Le cas de Porto Alegre, où le Front populaire a maintenu quatre mandats consécutifs (1989-2004) assiégés par le Consensus de Washington, est évocateur. L'affection et la passion pour les affaires publiques stimulent l'enthousiasme républicain et la solidarité avec le destin des égaux. Avec la marque du Budget Participatif (PO), un instrument pédagogique pour l'inclusion des segments exclus de la politique, des bénéfices civilisateurs sont obtenus. L'équipement qualifie les régions vulnérables en assainissement de base (de 3% à 35%), centres de santé, écoles, accès aux transports, trottoirs, dignité. Lors des inondations, l’effondrement total du système étatique et municipal a montré l’importance d’une communauté active.
L'épicentre du désastre climatique dans les pays du Sud est également la capitale de la résistance dans le Mouvement pour la Légalité (1961), de l'écologie grâce à la fondation de l'Association Gaúcha pour la protection de l'environnement naturel (AGAPAN, 1971) et le siège combatif du Forum Social Mondial (FSM, 2001, 2002, 2003 et 2005). Dans une antipolitique toxique, une bonne politique ne naît pas de promesses creuses. Cela vient de l’autonomisation de ceux qui sont considérés comme des objets plutôt que comme des sujets politiques. Accueillir les marginalisés dans le cadre de canaux participatifs pour décider de la ville est l’antidote à l’aliénation : un vote pour la citoyenneté.
"Je ne rétrécis pas ma main : j'avance / je porte un bouquet de soleil / la vie qui m'accompagne / est le feu : elle est toujours allumée", dit Thiago de Mello, dans le livre Il fait sombre mais je chante. Les vers du poète condensent l'esprit des légionnaires de l'utopie pour renverser le patrimonialisme des dirigeants arriérés, ainsi que le clientélisme et le physiologisme des Législatures, avec transparence et probité dans leurs relations avec le Trésor. Un exploit qui se heurte à l’appropriation scandaleuse de fonds millionnaires, en secret, à la Chambre fédérale. Le semi-présidentialisme de Rastaquera s'associe à l'affaiblissement du Brésil par la Banque centrale.

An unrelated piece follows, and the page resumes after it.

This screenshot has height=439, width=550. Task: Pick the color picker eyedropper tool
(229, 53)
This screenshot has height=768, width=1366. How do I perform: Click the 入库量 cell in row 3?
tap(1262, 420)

Comme le décrète Maximilien de Robespierre, dans son discours du 24 avril 1793 : «Toute institution qui ne suppose pas le peuple bon et le magistrat corruptible est vicieuse» (Toute institution qui ne présuppose pas le bon peuple et le magistrat corruptible est pervertie). Deux cents ans plus tard, personne ne comprend l’avertissement du leader révolutionnaire. Les progressistes doivent traduire le mantra jacobin pour défier les cœurs et les esprits de la population dans son ensemble aujourd’hui. La prise de conscience émerge dans la lutte, l’identité grandit de pair, la victoire vient du peuple et pour le peuple. Oui, nous le croyons.
* Luiz Marques est professeur de sciences politiques à l'UFRGS. Il a été secrétaire d'État à la culture à Rio Grande do Sul sous le gouvernement Olívio Dutra.